Segment Start: Data supplied
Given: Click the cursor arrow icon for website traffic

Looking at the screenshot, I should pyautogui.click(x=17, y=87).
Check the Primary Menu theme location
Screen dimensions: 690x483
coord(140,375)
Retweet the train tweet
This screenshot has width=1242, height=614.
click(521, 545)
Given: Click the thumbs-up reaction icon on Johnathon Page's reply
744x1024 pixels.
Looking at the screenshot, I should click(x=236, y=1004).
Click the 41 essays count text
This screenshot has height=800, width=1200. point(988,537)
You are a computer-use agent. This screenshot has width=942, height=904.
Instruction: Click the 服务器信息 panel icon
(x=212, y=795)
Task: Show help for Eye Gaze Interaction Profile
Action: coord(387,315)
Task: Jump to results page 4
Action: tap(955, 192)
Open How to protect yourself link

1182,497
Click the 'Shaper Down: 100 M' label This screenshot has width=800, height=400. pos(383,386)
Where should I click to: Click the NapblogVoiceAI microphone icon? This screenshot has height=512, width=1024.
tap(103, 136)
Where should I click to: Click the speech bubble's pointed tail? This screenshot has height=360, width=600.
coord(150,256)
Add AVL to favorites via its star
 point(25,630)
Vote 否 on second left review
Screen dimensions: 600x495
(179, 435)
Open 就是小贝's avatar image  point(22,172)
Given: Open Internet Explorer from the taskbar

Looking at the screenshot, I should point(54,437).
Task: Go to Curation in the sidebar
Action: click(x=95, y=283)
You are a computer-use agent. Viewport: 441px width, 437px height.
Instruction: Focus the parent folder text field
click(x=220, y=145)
Segment End: Data supplied
## Required work
Throughout the data above, copy all lines where the word "computer" is found.

## Solution below
You are a computer-use agent. This screenshot has width=942, height=904.
You are a computer-use agent. Viewport: 441px width, 437px height.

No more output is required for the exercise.